In 1981, Oldham's first joint school/community sports hall was built. In a 1992 reorganisation, it became an 11-16 school - losing its sixth form to Oldham Sixth Form College. In December 1999 it was recognised by the government as one of the 50 most improved secondary schools in the country.

In September 2000 the school became a Technology College and in May 2003 was admitted to the Specialist Schools Trust "Value Added" club for significantly improving examination results between Key Stage 2 and Key Stage 4. In November 2004, the school received more than £1 million in lottery funding to improve its sports facilities. Hathershaw became the first dual-specialism school in England, in March 2005, specialising in sport as well as technology. In October 2005, the school opened a £350,000 netball complex.
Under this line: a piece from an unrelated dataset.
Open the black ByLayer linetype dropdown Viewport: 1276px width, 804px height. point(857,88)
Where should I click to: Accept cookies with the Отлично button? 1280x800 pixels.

The OFSTED inspection of November 2007 gave the school an overall rating of "good". In November 2010, the school was re-visited by OFSTED and given the official description 'good with outstanding features'.

On 1 August 2011, The Hathershaw College gained academy status.

In 2016, the College achieved its best GCSE results to date: with 60% gaining 5 A*-C grades including both English and Maths, above both local and national averages. This was equalled in 2017, despite the introduction of the new numerical GCSE grading system in Maths and English.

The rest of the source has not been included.